起身向外走去,他看到原本有序的小营地,依旧在继续有序的继续着,他就这样的看了看四周,忽然觉得这个地方不错,突然决定在这里留下来,他特意的的拿着这只布娃娃,冲着漆黑的天空举着,似乎这个在向某人发起挑衅。

在袁二的眼里,这是一个犯傻的行为,白痴的浪费热能量的行为。但他觉得自己老成稳重,不该去计较这些琐碎的事情,他到对自己的伯乐识马的的眼光越来越坚信,陆言就是自己伯乐的最成功的证明和见证,那些不成功的就不提了,最重要的是还给自己带来很大的实惠,这个营地的,这个势力现在归他了,袁二接手了王修罗遗留下的所有,除了那只布娃娃和王修罗睡觉的地方。
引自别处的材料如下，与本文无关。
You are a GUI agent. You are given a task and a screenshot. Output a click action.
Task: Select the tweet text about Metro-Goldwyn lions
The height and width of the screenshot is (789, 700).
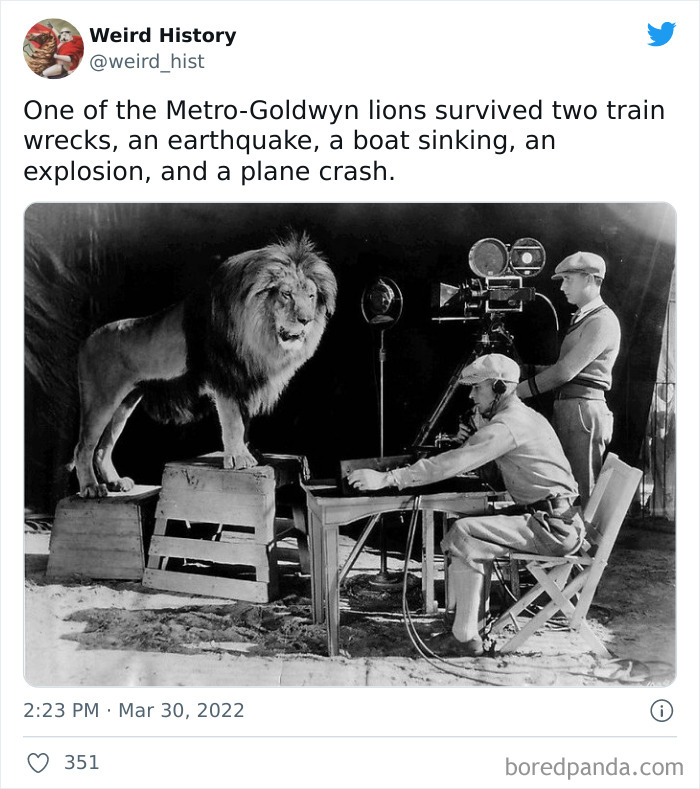click(344, 141)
陆言又开始了自己的发呆行为,安静的找了地方,静静的坐着,他没有去参加身后这个营地的集体会议,他从没想过接手这个营地,这本就不是他所擅长的,他交给袁二,他知道袁二的名字。袁二在外面并不叫袁二,叫大头袁,他不知道袁二为什么要告诉自己他真实的名字,是因为信任自己,还是因为将来的某一天。他看着站在营地中央说话很气场的袁刚,心里想着今天又记住了一个名字,王奋,奋斗的奋,这个名字是曾经消失的一个名字,他曾经听一个小女孩在他的面前提过。

袁二的讲话似乎结束了,,他也给自己起了他自认为一个霸气的名字,叫袁天尊,取自于道教方仙道中的三清天尊。对于那些不识字人来说,没人在意这些归本溯源,够霸气够响亮就行了。整个营地开始在庆祝着什么,一个旧式的录音机里,放着一些音乐增加着气氛,这是王修罗曾经的一个战利品,播放器里的音乐原本就那么几首,唱来唱去,唱起唱来,还有那么几首是营地里几个粗汉子自己唱的歌,其中有一个声音还是已经死去的的王修罗的声音,他哼着一个跑着调的不知道是什么歌曲的旋律,陆言的心里竟跟着这个调子一起在心里哼着。陆言安静的发着呆,在黑暗里伸出自己干净白净的双手,安静的看着自己的双手,他感觉自己的手很红。